BACKGROUND AND PURPOSE: Carotid plaque area measured by ultrasound (cross-sectional area of longitudinal views of all plaques seen) was studied as a way of identifying patients at increased risk of stroke, myocardial infarction, and vascular death. METHODS: Patients from an atherosclerosis prevention clinic were followed up annually for up to 5 years (mean, 2.5+/-1.3 years) with baseline and follow-up measurements recorded. Plaque area progression (or regression) was defined as an increase (or decrease) of >/=0.05 cm(2) from baseline. RESULTS: Carotid plaque areas from 1686 patients were categorized into 4 quartile ranges: 0.00 to 0.11 cm(2) (n=422), 0.12 to 0.45 cm(2) (n=424), 0.46 to 1.18 cm(2) (n=421), and 1.19 to 6.73 cm(2) (n=419). The combined 5-year risk of stroke, myocardial infarction, and vascular death increased by quartile of plaque area: 5.6%, 10.7%, 13.9%, and 19.5%, respectively (P<0.001) after adjustment for all baseline patient characteristics. A total of 1085 patients had >/=1 annual carotid plaque area measurements: 685 (63.1%) had carotid plaque progression, 306 (28.2%) had plaque regression, and 176 (16.2%) had no change in carotid plaque area over the period of follow-up. The 5-year adjusted risk of combined outcome was 9.4%, 7.6%, and 15.7% for patients with carotid plaque area regression, no change, and progression, respectively (P=0.003). CONCLUSIONS: Carotid plaque area and progression of plaque identified high-risk patients. Plaque measurement may be useful for targeting preventive therapy and evaluating new treatments and response to therapy and may improve cost-effectiveness of secondary preventive treatment.
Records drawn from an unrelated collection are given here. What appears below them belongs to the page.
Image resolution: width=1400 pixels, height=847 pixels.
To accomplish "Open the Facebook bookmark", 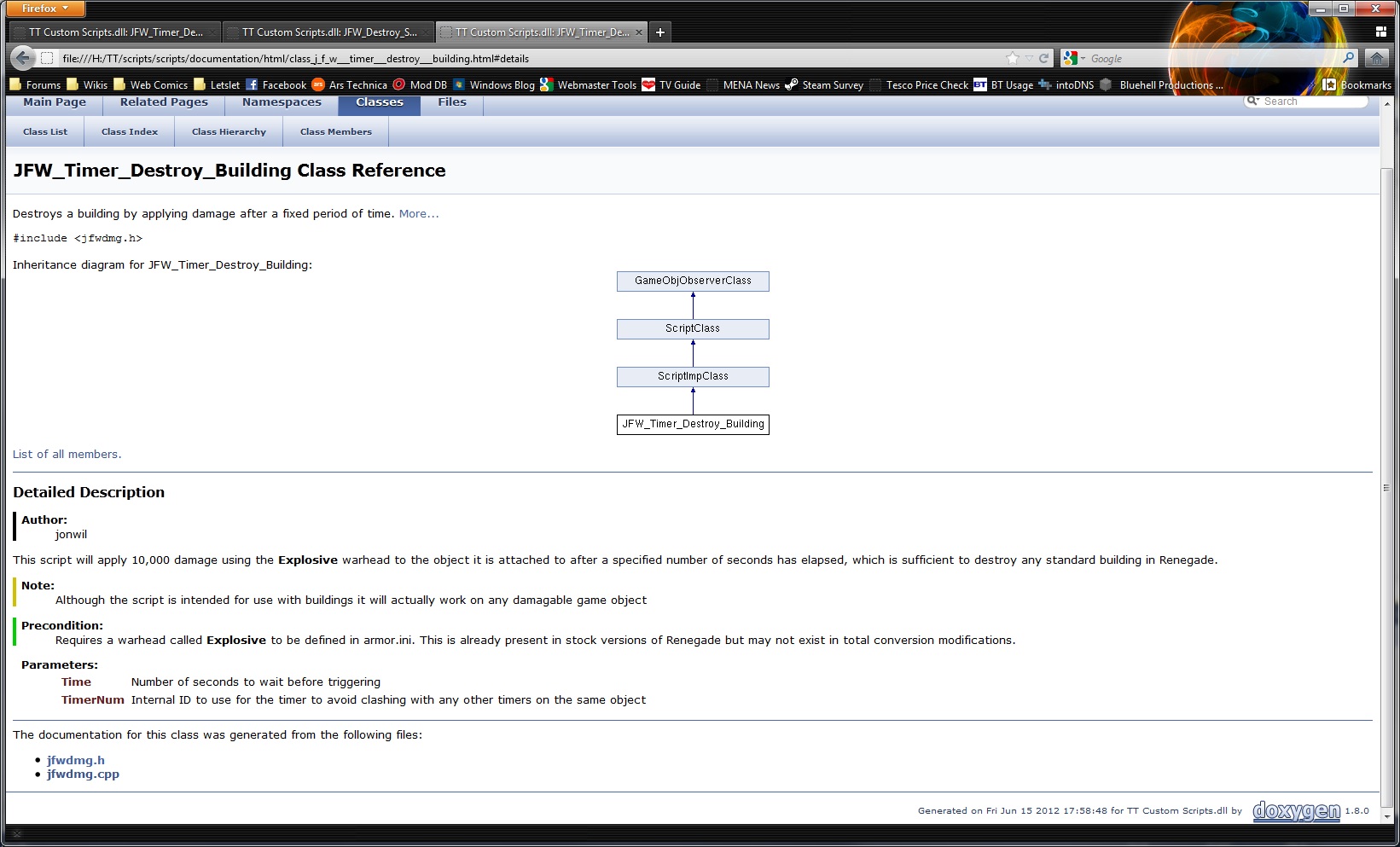I will pos(276,84).
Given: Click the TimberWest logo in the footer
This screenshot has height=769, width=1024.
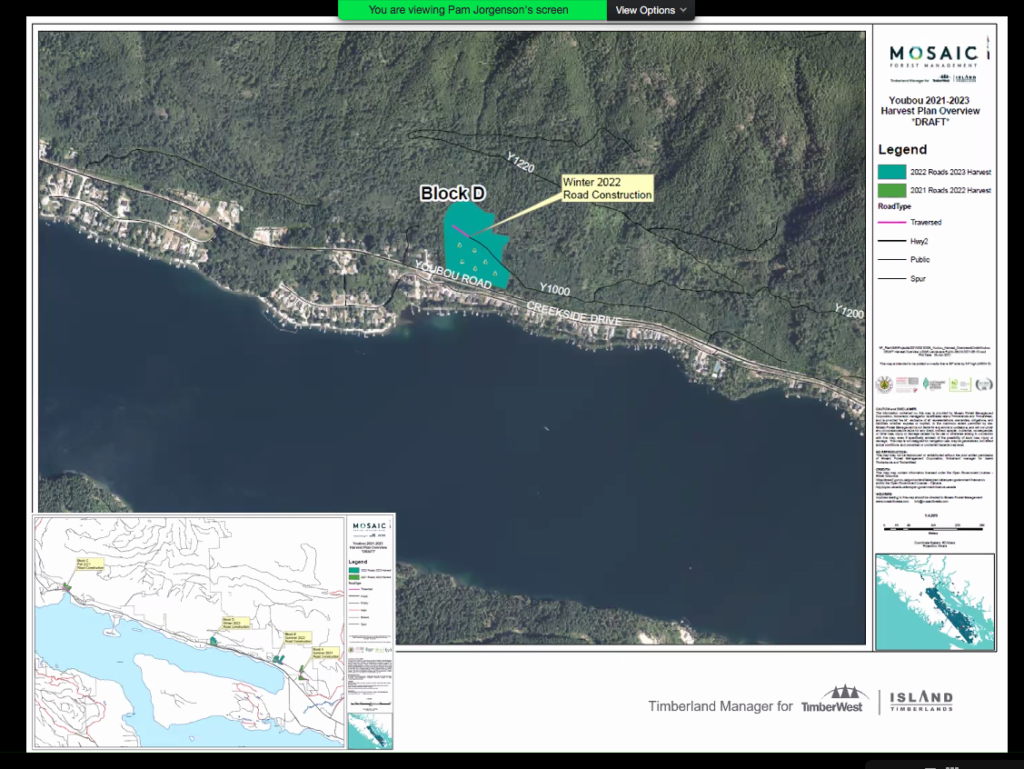Looking at the screenshot, I should coord(833,700).
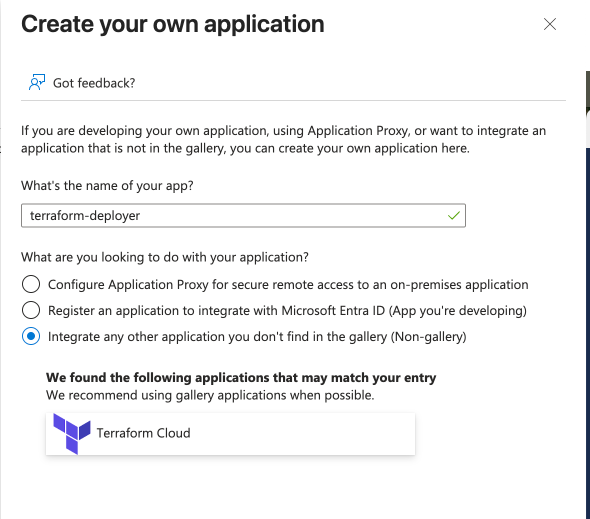The image size is (590, 519).
Task: Click the Terraform Cloud text label
Action: point(143,433)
Effects of intensive medical therapy on microemboli and cardiovascular risk in asymptomatic carotid stenosis.

OBJECTIVE: To assess the effect of more intensive medical therapy on the rate of transcranial Doppler (TCD) microemboli and cardiovascular events in patients with asymptomatic carotid stenosis (ACS). DESIGN: A prospective study. SETTING: A teaching hospital. PATIENTS: Four hundred sixty-eight patients with ACS greater than 60% by Doppler peak velocity. MAIN OUTCOME MEASURES: We compared (1) the proportion of ACS patients who had microemboli on TCD, (2) cardiovascular events, (3) rate of carotid plaque progression, and (4) baseline medical therapy, before and since 2003. RESULTS: Among 468 ACS patients, 199 were enrolled between January 1, 2000, and December 31, 2002; and 269 were enrolled between January 1, 2003, and July 30, 2007. Microemboli were present in 12.6% before 2003 and 3.7% since 2003 (P < .001). The decline in microemboli coincided with better control of plasma lipids and slower progression of carotid total plaque area. Since 2003, there have been significantly fewer cardiovascular events among patients with ACS: 17.6% had stroke, death, myocardial infarction, or carotid endarterectomy for symptoms before 2003, vs 5.6% since 2003 (P < .001). The rate of carotid plaque progression in the first year of follow-up has declined from 69 mm(2) (SD, 96 mm(2)) to 23 mm(2) (SD, 86 mm(2)) (P < .001). CONCLUSIONS: Cardiovascular events and microemboli on TCD have markedly declined with more intensive medical therapy. Less than 5% of patients with ACS now stand to benefit from revascularization; patients with ACS should receive intensive medical therapy and should only be considered for revascularization if they have microemboli on TCD.